[Materials provided]:
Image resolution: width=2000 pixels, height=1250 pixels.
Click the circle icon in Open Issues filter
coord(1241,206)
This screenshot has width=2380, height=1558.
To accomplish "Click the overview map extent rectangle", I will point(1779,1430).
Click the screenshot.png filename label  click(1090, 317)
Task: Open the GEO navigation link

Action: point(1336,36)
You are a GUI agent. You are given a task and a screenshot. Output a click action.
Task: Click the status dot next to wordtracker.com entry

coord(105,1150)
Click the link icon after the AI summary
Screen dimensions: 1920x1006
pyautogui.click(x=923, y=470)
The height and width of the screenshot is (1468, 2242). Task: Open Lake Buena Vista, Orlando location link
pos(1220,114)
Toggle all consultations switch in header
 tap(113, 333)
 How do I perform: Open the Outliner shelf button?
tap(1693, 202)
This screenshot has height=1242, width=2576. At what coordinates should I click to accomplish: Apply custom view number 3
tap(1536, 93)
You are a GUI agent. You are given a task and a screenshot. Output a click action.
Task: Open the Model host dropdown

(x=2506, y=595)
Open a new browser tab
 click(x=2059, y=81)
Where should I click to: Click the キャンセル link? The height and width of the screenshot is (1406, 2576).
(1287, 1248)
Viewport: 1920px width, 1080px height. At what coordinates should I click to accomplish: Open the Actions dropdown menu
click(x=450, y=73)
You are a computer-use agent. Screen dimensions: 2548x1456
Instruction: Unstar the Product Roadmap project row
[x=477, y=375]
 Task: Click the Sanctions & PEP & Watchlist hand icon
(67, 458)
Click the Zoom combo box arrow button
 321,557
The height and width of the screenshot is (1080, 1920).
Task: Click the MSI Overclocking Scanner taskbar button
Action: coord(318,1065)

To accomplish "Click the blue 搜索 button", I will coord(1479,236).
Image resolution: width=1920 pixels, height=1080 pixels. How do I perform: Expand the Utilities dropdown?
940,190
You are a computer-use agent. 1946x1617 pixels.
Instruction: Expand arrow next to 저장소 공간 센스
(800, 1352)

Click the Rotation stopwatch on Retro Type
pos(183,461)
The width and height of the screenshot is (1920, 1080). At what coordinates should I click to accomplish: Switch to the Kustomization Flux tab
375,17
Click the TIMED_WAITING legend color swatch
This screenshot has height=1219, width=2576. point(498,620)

[Exercise]: Among the records, how many lines include the string "will"? State the number and add nothing.

[Response below]: 2